▶ _EXERCISE GOAL_
For the listing below, return the line containing "Task: Click the upstream frequency value 58.4", the line containing "You are a computer-use agent. Image", and all lines in between, exactly as written and nothing else.

SUPPLIED RECORDS START

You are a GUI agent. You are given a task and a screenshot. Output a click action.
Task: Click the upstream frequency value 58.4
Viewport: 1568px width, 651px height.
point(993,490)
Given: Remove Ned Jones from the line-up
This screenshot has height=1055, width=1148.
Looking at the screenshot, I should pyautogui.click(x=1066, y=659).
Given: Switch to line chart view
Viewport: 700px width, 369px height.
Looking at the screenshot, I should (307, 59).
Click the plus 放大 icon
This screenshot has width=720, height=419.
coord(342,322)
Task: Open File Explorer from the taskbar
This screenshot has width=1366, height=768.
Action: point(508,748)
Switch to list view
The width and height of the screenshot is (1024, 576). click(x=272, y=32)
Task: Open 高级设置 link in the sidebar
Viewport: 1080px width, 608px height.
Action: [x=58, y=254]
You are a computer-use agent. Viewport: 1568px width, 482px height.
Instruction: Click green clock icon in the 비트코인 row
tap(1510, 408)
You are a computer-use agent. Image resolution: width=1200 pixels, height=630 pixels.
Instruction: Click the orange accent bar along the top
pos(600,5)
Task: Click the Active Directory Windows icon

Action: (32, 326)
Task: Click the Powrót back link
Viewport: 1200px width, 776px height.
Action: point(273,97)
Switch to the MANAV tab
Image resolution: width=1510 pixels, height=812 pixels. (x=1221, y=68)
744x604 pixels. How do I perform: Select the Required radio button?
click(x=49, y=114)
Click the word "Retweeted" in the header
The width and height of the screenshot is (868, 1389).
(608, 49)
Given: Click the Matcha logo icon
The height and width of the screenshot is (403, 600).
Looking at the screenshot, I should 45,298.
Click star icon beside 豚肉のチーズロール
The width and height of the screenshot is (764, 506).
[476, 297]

SUPPLIED RECORDS END

▶ _TASK RESULT_
Task: Click the upstream frequency value 58.4
Viewport: 1568px width, 651px height.
point(993,490)
Given: Remove Ned Jones from the line-up
This screenshot has height=1055, width=1148.
Looking at the screenshot, I should pyautogui.click(x=1066, y=659).
Given: Switch to line chart view
Viewport: 700px width, 369px height.
Looking at the screenshot, I should (307, 59).
Click the plus 放大 icon
This screenshot has width=720, height=419.
coord(342,322)
Task: Open File Explorer from the taskbar
This screenshot has width=1366, height=768.
Action: point(508,748)
Switch to list view
The width and height of the screenshot is (1024, 576). click(x=272, y=32)
Task: Open 高级设置 link in the sidebar
Viewport: 1080px width, 608px height.
Action: [x=58, y=254]
You are a computer-use agent. Viewport: 1568px width, 482px height.
Instruction: Click green clock icon in the 비트코인 row
tap(1510, 408)
You are a computer-use agent. Image resolution: width=1200 pixels, height=630 pixels.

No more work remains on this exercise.